Questions to answer
A. Update the passage about the Orange Sky laundry service, starting with "A free mobile" and going on through "Caloundra to Noosa.", with "laundry van" replaced by "washing van".
B. Name every place mentioned in the passage about the Orange Sky laundry service.

Passage provided

A free mobile laundry service for people experiencing homelessness has reported a staggering increase in demand.
Orange Sky has received about 24.83 tonnes of dirty laundry on the Sunshine Coast this year, almost 20 per cent more than this time last year.
The charity’s co-founder and executive director, Lucas Patchett, said more people than ever were using the service, to access a load of washing, a warm shower and a non-judgmental conversation.
“Our volunteers did more than 400 additional loads of washing, equating to 4.11 tonnes of additional laundry,” Mr Patchett told Mal Cayley on his Homes for Everyone podcast last week.
Orange Sky, dubbed the first charity of its kind in the world, launched its laundry van ‘Mikey’ in 2017 and the charity runs services from Caloundra to Noosa.
It has 103 volunteers and operates 11 shifts per week.
“That includes an increasing number of services in suburban areas like Maleny, which typically, we never thought would need to access our services,” Mr Pratchett said.
“COVID supercharged so many things for so many people, and now with the rental crisis and the cost-of-living crisis, there is so much more demand on services.
“We’re seeing more and more people come down who would have never thought they would use our service before.
“The demand is absolutely going through the roof and we’re just doing the best that we can to respond.

Record set
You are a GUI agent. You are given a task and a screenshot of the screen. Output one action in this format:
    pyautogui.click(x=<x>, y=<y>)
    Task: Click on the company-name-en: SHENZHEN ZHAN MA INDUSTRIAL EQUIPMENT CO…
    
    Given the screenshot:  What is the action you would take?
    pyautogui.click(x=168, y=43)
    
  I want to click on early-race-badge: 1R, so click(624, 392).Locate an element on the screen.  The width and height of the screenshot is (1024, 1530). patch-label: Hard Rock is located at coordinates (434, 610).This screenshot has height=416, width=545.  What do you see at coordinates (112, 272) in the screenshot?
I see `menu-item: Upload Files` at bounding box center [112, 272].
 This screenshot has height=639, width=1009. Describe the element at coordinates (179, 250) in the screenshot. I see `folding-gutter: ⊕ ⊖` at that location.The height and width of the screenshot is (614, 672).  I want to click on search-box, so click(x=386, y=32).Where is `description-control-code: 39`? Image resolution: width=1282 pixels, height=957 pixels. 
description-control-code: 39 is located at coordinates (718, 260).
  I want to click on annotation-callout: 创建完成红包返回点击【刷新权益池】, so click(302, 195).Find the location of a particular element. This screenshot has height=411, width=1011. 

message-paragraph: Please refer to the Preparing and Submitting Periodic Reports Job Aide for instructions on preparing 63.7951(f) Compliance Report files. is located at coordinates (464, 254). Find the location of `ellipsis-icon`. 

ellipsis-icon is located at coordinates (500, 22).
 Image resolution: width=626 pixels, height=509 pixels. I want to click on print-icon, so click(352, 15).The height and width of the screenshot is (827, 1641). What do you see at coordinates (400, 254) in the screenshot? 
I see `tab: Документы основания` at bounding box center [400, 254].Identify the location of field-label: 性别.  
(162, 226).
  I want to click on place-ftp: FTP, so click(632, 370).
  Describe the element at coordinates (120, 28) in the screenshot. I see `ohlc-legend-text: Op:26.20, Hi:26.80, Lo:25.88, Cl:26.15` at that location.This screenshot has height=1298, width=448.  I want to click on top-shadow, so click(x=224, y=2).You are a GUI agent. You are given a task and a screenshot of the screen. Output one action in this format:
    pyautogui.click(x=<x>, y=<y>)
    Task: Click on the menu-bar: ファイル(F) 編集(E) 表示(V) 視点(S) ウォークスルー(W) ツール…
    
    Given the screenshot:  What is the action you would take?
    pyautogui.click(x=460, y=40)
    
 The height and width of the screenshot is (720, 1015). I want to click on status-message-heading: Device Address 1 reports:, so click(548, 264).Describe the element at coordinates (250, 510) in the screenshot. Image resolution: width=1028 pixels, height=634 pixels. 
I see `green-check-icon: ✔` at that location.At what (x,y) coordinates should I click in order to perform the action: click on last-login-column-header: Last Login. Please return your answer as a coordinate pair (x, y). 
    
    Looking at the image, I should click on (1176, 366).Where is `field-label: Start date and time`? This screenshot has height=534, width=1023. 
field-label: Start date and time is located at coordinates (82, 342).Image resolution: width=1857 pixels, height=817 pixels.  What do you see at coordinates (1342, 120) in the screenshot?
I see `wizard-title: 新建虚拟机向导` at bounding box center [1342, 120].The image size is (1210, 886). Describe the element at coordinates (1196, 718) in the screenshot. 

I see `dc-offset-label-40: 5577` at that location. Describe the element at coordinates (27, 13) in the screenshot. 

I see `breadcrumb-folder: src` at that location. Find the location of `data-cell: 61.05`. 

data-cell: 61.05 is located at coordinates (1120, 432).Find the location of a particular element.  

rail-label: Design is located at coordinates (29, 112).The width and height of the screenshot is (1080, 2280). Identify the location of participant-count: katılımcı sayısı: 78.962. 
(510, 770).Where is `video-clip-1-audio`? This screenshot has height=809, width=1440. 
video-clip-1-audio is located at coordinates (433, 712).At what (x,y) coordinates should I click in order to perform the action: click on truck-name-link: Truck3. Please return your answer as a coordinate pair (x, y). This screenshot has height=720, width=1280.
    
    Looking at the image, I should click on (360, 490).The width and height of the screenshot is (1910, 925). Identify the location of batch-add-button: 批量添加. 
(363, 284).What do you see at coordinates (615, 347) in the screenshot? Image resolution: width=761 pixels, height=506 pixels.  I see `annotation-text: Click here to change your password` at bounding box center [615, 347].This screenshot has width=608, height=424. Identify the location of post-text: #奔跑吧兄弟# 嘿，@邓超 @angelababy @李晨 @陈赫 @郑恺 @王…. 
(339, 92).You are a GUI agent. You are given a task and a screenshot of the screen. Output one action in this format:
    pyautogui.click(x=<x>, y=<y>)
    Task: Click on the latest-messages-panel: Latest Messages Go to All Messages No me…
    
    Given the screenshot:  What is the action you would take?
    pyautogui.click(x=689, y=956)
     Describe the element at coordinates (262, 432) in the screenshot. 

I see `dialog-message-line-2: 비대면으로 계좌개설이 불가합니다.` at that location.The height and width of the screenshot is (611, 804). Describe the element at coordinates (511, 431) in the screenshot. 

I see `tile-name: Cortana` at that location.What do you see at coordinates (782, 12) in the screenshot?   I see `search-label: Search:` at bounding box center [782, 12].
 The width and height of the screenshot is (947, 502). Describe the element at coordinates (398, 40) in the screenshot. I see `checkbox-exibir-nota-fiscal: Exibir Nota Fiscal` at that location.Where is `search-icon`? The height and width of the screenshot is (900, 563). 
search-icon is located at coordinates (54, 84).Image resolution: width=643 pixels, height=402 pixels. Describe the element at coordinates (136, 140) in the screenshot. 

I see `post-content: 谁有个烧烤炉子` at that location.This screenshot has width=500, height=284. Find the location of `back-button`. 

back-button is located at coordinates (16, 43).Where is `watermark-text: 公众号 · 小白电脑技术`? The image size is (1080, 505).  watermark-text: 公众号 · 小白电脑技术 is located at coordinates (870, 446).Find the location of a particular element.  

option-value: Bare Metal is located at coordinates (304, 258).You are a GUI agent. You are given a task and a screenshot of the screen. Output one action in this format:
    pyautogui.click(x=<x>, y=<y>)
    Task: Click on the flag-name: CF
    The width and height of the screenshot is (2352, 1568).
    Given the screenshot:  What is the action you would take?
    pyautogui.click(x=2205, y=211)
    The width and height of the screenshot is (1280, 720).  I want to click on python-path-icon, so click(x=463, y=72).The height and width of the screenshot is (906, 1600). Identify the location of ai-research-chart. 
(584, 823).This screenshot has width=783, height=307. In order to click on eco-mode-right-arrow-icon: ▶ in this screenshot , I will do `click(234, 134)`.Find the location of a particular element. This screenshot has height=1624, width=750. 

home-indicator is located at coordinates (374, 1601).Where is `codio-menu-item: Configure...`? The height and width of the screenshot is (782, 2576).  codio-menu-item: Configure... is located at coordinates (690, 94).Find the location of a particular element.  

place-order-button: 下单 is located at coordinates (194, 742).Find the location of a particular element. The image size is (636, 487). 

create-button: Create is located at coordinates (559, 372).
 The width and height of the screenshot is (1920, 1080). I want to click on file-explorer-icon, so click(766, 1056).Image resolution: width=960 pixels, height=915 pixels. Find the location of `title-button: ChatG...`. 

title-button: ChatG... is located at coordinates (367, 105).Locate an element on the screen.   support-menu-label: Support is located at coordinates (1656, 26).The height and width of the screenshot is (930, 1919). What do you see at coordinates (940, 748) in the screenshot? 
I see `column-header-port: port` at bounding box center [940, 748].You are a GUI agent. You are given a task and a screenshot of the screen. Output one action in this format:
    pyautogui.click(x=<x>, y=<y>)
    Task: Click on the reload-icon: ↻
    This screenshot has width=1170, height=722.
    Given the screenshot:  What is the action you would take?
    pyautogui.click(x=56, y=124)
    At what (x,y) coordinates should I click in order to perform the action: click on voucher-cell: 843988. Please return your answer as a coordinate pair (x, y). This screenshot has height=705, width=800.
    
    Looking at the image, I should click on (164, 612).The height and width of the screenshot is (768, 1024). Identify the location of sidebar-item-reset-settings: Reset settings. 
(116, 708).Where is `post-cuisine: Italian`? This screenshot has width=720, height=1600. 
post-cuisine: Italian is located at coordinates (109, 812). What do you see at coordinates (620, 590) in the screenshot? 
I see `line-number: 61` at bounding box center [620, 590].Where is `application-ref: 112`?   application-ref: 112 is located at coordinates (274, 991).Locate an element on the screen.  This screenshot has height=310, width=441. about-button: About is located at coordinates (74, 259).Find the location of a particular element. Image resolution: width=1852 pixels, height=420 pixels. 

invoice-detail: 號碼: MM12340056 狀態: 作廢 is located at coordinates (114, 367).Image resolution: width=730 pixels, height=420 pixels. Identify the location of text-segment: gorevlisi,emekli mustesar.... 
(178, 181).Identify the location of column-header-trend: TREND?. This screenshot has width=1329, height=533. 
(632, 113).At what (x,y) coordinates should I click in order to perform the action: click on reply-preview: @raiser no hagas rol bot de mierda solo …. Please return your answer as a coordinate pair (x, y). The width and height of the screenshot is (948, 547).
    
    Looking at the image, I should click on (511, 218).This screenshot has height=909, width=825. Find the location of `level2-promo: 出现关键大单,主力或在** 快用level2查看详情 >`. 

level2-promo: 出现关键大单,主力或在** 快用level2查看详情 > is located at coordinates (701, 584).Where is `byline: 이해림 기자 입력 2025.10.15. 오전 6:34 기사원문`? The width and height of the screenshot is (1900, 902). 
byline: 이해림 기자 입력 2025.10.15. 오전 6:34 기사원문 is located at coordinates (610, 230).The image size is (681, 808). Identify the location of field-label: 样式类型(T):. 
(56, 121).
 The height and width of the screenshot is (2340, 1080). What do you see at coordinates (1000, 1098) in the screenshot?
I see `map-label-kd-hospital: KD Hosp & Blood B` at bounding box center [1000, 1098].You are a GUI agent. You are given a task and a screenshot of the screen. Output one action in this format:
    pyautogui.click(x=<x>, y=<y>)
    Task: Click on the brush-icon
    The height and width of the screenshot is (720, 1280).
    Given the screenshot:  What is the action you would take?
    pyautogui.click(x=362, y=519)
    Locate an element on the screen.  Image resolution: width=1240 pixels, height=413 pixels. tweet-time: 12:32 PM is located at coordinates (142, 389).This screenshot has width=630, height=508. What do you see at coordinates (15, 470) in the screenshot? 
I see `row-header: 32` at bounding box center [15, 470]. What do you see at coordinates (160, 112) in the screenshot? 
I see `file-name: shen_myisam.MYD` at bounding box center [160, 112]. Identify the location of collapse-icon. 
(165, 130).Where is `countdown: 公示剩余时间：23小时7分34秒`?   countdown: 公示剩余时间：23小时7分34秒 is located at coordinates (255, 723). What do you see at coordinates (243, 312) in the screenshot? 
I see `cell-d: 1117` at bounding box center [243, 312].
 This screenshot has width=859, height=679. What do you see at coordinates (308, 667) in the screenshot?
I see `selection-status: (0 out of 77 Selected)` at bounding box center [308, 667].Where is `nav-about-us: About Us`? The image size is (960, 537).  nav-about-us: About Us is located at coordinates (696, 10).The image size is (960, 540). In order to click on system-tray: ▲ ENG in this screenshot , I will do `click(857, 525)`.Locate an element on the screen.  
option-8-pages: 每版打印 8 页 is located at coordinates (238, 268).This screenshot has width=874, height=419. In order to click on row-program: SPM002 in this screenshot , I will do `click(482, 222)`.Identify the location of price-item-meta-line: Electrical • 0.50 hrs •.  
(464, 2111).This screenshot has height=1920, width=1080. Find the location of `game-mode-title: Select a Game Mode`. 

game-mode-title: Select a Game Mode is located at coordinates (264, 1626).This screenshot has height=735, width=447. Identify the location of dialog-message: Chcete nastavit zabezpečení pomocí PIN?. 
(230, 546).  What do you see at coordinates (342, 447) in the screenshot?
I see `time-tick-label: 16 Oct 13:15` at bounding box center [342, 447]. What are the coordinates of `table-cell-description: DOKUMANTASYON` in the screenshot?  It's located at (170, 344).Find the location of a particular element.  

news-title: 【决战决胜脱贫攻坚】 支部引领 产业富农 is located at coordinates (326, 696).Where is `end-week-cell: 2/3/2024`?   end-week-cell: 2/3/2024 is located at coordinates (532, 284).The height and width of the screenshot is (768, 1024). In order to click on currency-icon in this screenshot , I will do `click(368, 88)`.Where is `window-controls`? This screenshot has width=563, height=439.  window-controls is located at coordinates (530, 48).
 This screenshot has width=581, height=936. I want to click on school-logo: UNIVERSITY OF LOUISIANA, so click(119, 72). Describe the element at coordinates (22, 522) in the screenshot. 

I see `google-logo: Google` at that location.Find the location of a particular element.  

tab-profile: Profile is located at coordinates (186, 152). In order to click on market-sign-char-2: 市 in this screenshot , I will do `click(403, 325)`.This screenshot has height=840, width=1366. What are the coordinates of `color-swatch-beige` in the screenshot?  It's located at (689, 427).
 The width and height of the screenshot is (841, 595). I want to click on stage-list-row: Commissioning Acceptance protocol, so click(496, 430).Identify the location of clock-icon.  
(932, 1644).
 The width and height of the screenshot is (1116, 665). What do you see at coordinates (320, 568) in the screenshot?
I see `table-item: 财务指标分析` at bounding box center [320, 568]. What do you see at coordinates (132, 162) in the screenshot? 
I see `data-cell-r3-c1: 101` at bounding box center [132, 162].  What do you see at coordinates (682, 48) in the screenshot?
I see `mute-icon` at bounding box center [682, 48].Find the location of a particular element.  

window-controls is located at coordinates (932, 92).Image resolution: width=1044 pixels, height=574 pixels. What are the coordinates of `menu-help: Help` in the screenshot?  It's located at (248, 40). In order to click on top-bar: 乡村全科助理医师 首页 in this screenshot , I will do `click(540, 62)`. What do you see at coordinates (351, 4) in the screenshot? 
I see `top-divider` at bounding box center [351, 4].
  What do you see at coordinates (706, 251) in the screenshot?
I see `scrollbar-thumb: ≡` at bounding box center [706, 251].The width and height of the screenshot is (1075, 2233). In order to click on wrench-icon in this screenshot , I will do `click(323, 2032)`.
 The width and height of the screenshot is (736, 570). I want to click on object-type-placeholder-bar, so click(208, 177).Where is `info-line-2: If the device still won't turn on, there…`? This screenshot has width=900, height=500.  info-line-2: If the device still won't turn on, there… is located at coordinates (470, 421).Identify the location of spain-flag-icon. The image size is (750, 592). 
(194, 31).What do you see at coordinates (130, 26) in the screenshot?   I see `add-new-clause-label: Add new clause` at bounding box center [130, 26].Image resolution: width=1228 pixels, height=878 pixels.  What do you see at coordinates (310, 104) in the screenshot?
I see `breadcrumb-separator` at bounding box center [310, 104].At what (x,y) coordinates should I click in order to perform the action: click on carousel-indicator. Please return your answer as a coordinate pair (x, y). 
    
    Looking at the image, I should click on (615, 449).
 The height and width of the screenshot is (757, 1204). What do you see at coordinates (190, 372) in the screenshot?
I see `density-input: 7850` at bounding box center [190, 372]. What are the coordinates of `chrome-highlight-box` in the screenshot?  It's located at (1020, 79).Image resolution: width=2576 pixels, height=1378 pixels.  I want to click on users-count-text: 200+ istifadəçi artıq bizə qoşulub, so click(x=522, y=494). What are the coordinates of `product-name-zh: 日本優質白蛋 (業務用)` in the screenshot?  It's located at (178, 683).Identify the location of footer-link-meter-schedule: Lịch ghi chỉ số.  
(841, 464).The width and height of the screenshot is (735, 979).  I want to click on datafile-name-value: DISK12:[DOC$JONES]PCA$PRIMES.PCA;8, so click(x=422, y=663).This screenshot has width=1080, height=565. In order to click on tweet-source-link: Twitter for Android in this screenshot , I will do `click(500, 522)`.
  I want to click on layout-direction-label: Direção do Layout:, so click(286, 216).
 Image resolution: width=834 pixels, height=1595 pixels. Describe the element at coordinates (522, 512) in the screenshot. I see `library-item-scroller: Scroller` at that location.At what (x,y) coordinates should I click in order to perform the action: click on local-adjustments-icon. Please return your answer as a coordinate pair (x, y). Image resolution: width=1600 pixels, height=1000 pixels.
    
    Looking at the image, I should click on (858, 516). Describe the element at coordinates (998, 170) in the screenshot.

Answers to each task
A.
A free mobile laundry service for people experiencing homelessness has reported a staggering increase in demand.
Orange Sky has received about 24.83 tonnes of dirty laundry on the Sunshine Coast this year, almost 20 per cent more than this time last year.
The charity’s co-founder and executive director, Lucas Patchett, said more people than ever were using the service, to access a load of washing, a warm shower and a non-judgmental conversation.
“Our volunteers did more than 400 additional loads of washing, equating to 4.11 tonnes of additional laundry,” Mr Patchett told Mal Cayley on his Homes for Everyone podcast last week.
Orange Sky, dubbed the first charity of its kind in the world, launched its washing van ‘Mikey’ in 2017 and the charity runs services from Caloundra to Noosa.

B. Sunshine Coast, Caloundra, Noosa, Maleny